• [TO DO]: Set down the records below in full, exactly as they read.

• [DATA LISTING]:
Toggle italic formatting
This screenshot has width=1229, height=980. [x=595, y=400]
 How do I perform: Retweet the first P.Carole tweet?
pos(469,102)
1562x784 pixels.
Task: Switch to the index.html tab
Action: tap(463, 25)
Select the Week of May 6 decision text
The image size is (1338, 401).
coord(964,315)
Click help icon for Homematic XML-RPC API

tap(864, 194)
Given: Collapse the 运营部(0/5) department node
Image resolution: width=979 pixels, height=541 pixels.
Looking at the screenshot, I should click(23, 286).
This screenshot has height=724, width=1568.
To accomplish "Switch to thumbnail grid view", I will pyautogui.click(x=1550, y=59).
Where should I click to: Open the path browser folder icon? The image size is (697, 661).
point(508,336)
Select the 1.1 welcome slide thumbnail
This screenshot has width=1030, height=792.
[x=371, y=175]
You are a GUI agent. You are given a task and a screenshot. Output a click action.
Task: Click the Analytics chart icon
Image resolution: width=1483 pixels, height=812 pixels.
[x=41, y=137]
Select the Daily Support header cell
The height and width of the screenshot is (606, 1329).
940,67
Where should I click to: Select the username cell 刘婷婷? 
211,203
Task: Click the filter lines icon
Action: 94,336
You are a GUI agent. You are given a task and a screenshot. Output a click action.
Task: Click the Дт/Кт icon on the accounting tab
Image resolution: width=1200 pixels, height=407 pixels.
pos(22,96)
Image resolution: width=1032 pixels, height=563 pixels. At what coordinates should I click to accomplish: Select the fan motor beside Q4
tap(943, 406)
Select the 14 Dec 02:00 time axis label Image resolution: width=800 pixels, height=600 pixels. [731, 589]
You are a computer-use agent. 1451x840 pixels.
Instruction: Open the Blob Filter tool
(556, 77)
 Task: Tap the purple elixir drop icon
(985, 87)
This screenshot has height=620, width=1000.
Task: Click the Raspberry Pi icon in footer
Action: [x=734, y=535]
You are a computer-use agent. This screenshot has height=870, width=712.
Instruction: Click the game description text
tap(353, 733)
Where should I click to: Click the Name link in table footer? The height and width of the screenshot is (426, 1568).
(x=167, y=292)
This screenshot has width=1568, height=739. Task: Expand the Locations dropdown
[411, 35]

• [REPLY TO THE EXERCISE]:
Toggle italic formatting
This screenshot has width=1229, height=980. [x=595, y=400]
 How do I perform: Retweet the first P.Carole tweet?
pos(469,102)
1562x784 pixels.
Task: Switch to the index.html tab
Action: tap(463, 25)
Select the Week of May 6 decision text
The image size is (1338, 401).
coord(964,315)
Click help icon for Homematic XML-RPC API

tap(864, 194)
Given: Collapse the 运营部(0/5) department node
Image resolution: width=979 pixels, height=541 pixels.
Looking at the screenshot, I should click(23, 286).
This screenshot has height=724, width=1568.
To accomplish "Switch to thumbnail grid view", I will pyautogui.click(x=1550, y=59).
Where should I click to: Open the path browser folder icon? The image size is (697, 661).
point(508,336)
Select the 1.1 welcome slide thumbnail
This screenshot has width=1030, height=792.
[x=371, y=175]
You are a GUI agent. You are given a task and a screenshot. Output a click action.
Task: Click the Analytics chart icon
Image resolution: width=1483 pixels, height=812 pixels.
[x=41, y=137]
Select the Daily Support header cell
The height and width of the screenshot is (606, 1329).
940,67
Where should I click to: Select the username cell 刘婷婷? 
211,203
Task: Click the filter lines icon
Action: 94,336
You are a GUI agent. You are given a task and a screenshot. Output a click action.
Task: Click the Дт/Кт icon on the accounting tab
Image resolution: width=1200 pixels, height=407 pixels.
pos(22,96)
Image resolution: width=1032 pixels, height=563 pixels. At what coordinates should I click to accomplish: Select the fan motor beside Q4
tap(943, 406)
Select the 14 Dec 02:00 time axis label Image resolution: width=800 pixels, height=600 pixels. [731, 589]
You are a computer-use agent. 1451x840 pixels.
Instruction: Open the Blob Filter tool
(556, 77)
 Task: Tap the purple elixir drop icon
(985, 87)
This screenshot has height=620, width=1000.
Task: Click the Raspberry Pi icon in footer
Action: [x=734, y=535]
You are a computer-use agent. This screenshot has height=870, width=712.
Instruction: Click the game description text
tap(353, 733)
Where should I click to: Click the Name link in table footer? The height and width of the screenshot is (426, 1568).
(x=167, y=292)
This screenshot has width=1568, height=739. Task: Expand the Locations dropdown
[411, 35]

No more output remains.